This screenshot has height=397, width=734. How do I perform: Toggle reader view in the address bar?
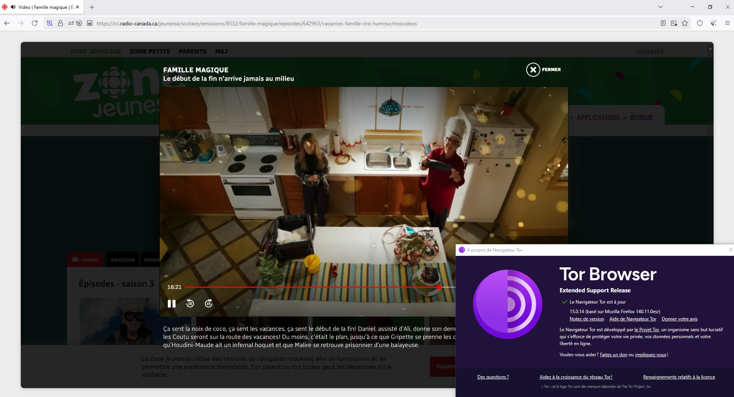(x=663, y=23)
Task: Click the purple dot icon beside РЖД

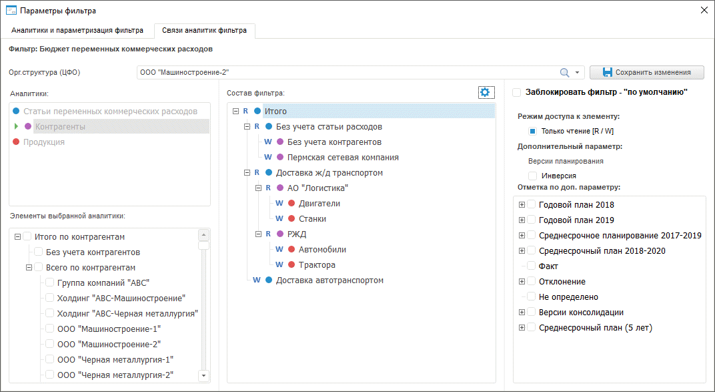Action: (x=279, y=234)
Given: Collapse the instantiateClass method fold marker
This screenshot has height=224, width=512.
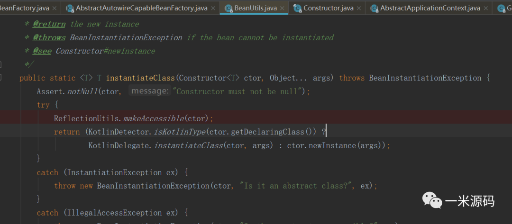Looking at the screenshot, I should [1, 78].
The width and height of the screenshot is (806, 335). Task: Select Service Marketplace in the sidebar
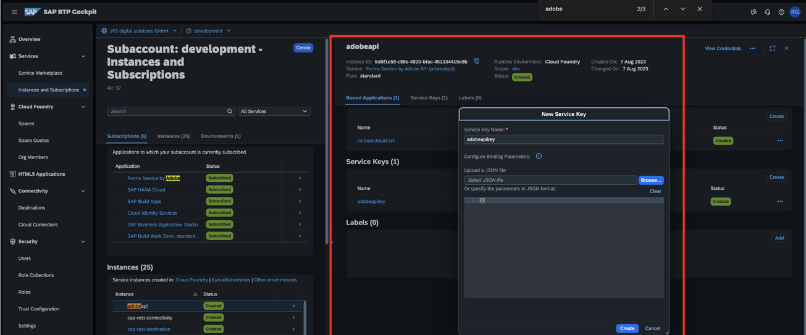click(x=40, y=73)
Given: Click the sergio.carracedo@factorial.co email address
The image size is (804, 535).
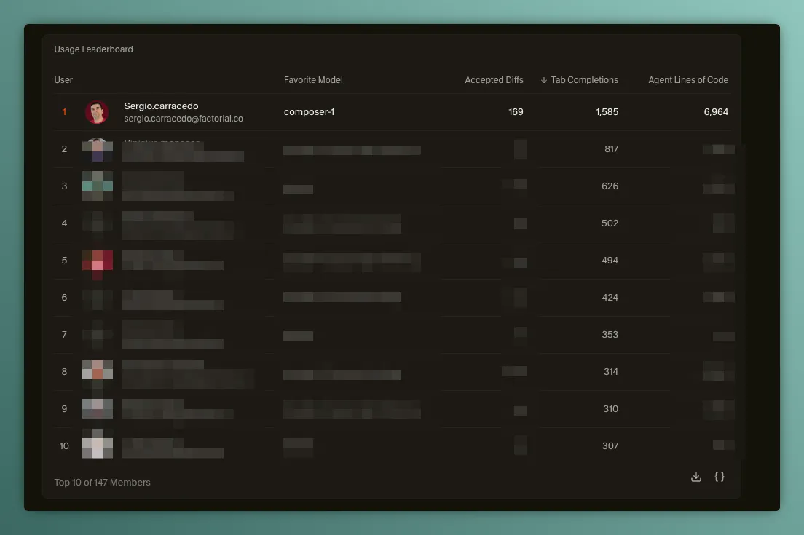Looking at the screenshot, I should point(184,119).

Exercise description >>
Where a line of the entries above holds the word "Given", return that line.

Response below >>
Given: Collapse the instantiateClass method fold marker
Given: Click the sergio.carracedo@factorial.co email address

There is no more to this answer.